### YOUR TASK:
Return each line of the data below that contains the word "minus", copied in full.

### TASK DATA:

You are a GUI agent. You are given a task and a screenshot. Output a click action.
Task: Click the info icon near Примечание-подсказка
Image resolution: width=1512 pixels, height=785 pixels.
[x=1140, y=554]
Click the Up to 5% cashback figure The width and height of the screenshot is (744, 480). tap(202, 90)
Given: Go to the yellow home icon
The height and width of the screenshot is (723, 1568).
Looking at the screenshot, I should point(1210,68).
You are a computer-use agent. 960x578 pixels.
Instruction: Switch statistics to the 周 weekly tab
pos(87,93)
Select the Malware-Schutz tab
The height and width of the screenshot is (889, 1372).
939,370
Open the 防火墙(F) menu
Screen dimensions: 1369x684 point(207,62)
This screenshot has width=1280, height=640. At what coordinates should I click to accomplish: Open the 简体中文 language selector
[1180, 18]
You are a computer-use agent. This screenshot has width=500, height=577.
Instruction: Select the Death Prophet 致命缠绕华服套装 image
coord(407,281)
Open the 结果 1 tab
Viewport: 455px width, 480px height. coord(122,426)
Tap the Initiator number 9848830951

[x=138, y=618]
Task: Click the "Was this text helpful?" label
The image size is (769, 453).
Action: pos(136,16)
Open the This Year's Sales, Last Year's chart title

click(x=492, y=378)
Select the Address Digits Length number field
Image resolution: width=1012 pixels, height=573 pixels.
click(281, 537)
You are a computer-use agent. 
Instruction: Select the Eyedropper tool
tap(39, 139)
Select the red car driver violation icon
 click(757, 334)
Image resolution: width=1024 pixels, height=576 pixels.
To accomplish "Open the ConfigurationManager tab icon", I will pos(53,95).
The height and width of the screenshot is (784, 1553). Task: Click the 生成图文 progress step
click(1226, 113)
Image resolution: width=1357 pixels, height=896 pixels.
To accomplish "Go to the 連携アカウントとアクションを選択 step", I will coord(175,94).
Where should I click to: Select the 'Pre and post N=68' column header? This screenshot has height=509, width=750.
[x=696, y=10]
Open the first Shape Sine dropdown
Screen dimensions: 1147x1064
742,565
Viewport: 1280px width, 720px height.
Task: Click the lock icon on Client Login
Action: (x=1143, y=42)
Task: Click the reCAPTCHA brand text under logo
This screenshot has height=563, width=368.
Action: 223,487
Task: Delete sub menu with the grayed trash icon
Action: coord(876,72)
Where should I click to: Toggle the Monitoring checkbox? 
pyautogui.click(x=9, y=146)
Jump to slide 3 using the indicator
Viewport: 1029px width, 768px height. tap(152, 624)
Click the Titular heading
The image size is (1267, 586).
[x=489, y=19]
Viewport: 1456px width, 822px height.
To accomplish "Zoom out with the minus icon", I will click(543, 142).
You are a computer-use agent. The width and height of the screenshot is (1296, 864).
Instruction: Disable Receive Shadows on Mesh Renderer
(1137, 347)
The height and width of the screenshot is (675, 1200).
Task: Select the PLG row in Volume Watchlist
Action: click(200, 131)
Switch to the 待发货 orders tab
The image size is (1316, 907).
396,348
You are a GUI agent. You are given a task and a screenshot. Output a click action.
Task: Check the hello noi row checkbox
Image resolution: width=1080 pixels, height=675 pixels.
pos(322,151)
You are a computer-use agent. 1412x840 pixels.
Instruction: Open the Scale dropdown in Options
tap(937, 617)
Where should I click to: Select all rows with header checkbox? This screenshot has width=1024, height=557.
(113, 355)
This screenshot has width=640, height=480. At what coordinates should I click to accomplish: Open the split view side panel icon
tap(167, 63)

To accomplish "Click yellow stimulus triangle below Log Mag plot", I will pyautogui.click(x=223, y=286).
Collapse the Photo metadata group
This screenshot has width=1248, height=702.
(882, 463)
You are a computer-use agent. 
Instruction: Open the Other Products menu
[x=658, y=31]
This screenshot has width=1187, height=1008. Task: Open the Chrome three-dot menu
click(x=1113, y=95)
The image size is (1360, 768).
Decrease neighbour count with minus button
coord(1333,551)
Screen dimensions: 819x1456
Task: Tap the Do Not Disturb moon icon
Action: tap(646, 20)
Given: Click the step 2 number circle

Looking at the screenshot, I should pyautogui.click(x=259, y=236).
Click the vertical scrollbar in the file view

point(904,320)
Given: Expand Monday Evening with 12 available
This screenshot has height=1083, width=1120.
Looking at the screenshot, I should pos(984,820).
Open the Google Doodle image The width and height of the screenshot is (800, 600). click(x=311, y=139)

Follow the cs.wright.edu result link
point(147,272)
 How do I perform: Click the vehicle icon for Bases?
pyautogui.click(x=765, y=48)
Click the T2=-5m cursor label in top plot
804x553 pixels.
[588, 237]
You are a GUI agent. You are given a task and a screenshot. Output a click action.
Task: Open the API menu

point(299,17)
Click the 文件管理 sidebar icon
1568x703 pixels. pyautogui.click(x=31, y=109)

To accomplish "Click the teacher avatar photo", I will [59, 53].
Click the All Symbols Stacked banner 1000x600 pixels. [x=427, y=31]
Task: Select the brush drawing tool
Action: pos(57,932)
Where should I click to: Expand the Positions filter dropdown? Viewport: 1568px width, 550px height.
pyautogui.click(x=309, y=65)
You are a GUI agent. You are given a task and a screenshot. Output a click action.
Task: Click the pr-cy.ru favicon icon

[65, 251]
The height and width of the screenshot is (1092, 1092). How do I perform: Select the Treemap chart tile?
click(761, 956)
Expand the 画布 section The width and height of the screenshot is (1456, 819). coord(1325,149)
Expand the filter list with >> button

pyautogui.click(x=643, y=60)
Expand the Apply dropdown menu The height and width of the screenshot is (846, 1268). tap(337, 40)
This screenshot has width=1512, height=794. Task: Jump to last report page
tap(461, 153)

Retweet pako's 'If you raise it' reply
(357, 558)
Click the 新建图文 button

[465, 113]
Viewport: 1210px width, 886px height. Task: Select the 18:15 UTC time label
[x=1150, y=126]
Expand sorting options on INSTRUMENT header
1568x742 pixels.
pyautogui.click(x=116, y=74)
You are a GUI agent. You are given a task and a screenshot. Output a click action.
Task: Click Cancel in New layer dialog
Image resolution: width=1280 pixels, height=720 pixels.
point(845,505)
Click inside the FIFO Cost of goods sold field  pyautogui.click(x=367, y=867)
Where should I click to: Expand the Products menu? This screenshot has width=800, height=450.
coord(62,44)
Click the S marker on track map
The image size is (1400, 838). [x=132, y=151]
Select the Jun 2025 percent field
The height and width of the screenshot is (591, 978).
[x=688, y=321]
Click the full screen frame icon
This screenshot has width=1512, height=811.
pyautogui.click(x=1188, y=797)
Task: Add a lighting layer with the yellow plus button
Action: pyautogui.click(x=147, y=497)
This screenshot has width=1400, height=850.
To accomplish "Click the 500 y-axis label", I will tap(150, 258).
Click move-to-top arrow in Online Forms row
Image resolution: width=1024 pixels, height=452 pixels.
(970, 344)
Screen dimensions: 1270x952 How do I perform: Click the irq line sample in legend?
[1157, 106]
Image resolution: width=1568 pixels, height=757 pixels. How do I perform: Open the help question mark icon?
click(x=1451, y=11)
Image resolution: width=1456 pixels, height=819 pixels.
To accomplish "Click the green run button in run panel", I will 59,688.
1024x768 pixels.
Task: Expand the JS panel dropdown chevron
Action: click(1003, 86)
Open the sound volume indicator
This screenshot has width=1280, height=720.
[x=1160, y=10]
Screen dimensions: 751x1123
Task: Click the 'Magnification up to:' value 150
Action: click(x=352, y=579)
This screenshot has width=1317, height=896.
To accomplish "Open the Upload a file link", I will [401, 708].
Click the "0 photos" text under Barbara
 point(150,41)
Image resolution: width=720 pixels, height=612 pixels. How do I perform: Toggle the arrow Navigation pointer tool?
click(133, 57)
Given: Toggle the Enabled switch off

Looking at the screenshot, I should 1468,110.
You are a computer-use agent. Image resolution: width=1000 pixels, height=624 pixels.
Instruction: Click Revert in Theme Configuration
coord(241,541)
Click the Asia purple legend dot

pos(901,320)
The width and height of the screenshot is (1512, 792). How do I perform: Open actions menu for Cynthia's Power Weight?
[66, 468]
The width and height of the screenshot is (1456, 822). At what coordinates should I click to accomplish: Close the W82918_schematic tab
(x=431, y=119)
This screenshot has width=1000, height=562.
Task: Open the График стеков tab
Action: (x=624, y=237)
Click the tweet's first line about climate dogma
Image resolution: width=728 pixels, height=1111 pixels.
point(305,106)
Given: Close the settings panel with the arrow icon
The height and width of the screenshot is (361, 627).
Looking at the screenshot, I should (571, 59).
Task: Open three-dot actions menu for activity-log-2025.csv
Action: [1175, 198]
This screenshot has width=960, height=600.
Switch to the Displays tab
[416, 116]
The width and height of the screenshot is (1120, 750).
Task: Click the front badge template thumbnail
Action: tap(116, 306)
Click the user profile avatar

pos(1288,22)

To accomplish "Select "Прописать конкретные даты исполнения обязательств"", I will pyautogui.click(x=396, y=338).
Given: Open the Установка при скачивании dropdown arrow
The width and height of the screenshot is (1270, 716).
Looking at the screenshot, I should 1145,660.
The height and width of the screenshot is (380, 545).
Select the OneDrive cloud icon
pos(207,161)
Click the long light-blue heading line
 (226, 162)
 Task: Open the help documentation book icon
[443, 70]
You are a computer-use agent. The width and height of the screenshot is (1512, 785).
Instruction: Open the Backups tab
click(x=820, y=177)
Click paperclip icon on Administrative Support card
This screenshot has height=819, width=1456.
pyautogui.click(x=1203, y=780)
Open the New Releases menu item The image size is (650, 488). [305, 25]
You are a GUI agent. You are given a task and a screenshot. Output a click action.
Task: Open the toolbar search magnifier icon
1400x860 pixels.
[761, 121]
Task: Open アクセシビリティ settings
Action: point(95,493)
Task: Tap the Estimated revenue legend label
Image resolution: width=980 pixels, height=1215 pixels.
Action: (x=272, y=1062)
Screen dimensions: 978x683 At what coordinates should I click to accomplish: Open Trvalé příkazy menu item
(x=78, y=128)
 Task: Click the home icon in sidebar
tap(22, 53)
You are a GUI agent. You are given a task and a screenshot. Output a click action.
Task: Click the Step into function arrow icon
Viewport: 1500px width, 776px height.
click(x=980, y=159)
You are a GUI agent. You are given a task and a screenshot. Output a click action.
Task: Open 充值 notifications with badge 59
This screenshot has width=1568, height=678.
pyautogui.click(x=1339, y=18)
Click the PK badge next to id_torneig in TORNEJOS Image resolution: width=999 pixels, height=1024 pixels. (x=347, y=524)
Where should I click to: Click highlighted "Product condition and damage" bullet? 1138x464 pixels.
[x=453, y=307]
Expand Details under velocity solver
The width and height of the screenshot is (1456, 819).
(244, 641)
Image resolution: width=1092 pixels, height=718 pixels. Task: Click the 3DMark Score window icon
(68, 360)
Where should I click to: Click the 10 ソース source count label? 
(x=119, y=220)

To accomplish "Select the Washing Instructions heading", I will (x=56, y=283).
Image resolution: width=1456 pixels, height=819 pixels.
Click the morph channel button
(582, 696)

### COMPLETED TASK:
To accomplish "Zoom out with the minus icon", I will click(543, 142).
Decrease neighbour count with minus button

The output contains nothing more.